Legal scholars and officials from both parties say the vice president does not have the power to overturn elections. Mr. Pence agrees with that interpretation of the law: In a letter to Congress sent the morning of the Capitol attack, Mr. Pence rejected the president’s claims, writing that the Constitution “constrains me from claiming unilateral authority to determine which electoral votes should be counted and which should not.”
On Sunday, Mr. Trump falsely claimed that Mr. Pence could have “overturned the election” in a statement denouncing a bipartisan push to rewrite the Electoral Count Act of 1887. The former president and his allies misinterpreted that century-old law in their failed bid to persuade Mr. Pence to throw out legitimate election results. And on Tuesday, Mr. Trump said the congressional committee investigating the role of his administration in the violent Jan. 6 attack on the Capitol should instead examine “why Mike Pence did not send back the votes for recertification or approval.”

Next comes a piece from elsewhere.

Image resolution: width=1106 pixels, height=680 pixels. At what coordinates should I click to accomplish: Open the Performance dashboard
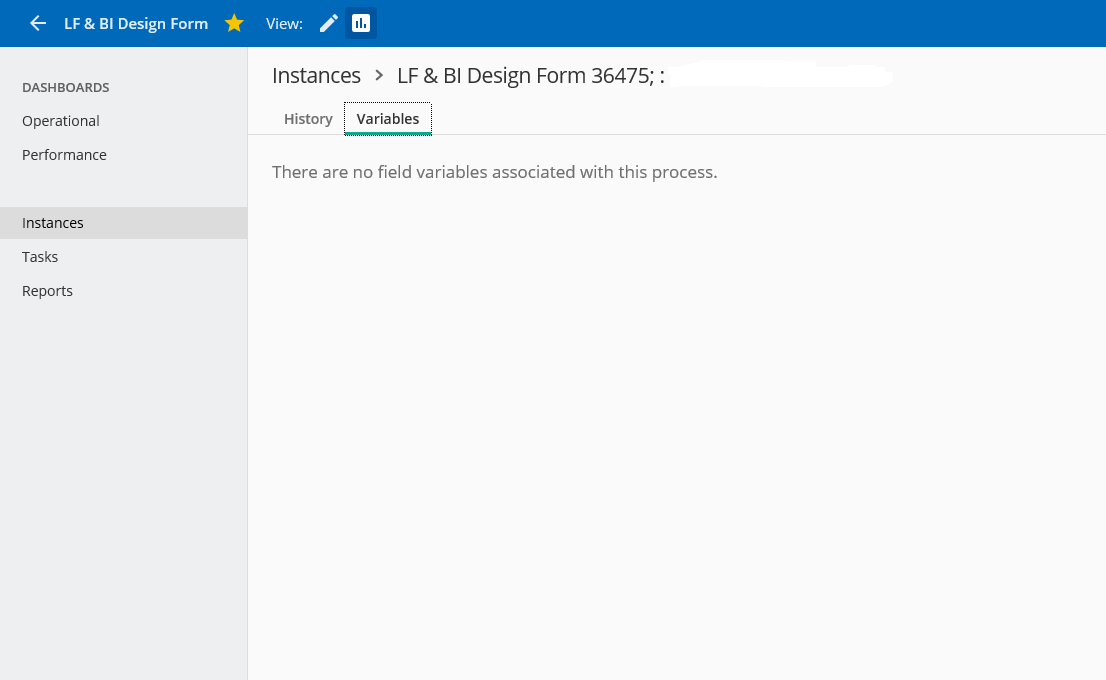[x=64, y=155]
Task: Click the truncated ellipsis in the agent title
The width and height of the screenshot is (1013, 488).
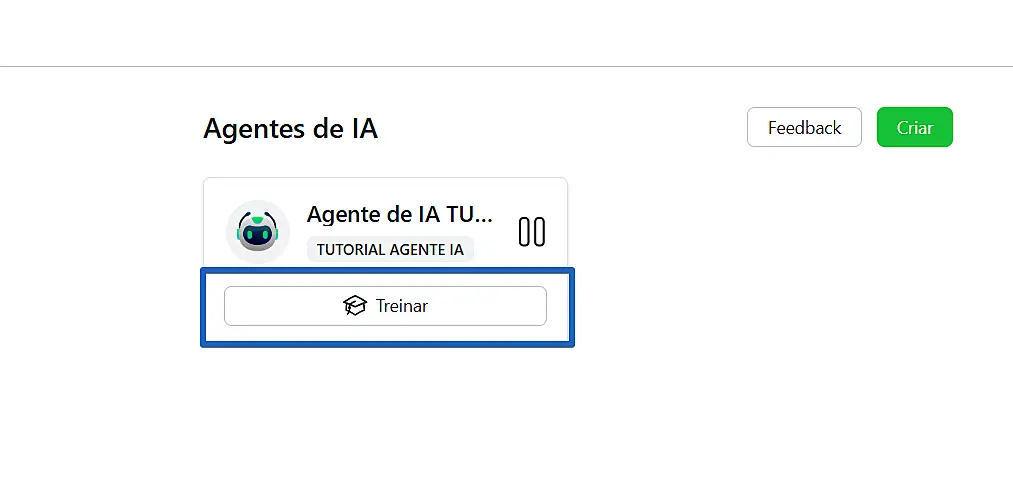Action: (484, 214)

Mr. Trump’s attempts to influence his vice president have become a focus of the House committee investigating the Jan. 6 attack, with some members seeing the participation of Mr. Pence’s team as vital to deciding whether it has sufficient evidence to make a criminal referral of Mr. Trump to the Justice Department. Two of Mr. Pence’s aides testified privately before the committee this week and Mr. Pence’s lawyer and the panel have been talking informally about whether the former vice president would be willing to speak to investigators.
The Justice Department has also been examining the ways in which Mr. Trump’s attacks on Mr. Pence influenced the mob on Jan. 6. In recent plea negotiations in some Jan. 6 cases, prosecutors have asked defense lawyers whether their clients would admit in sworn statements that they stormed the Capitol believing that Mr. Trump wanted them to stop Mr. Pence from certifying the election.
As the attackers raided the Capitol that day, some chanted “Hang Mike Pence.” Mr. Trump initially brushed aside calls from aides and allies to call them off. Since then, Mr. Trump has defended the chants as understandable because, as he said in an interview with ABC News’s Jonathan Karl, “the people were very angry” about the election.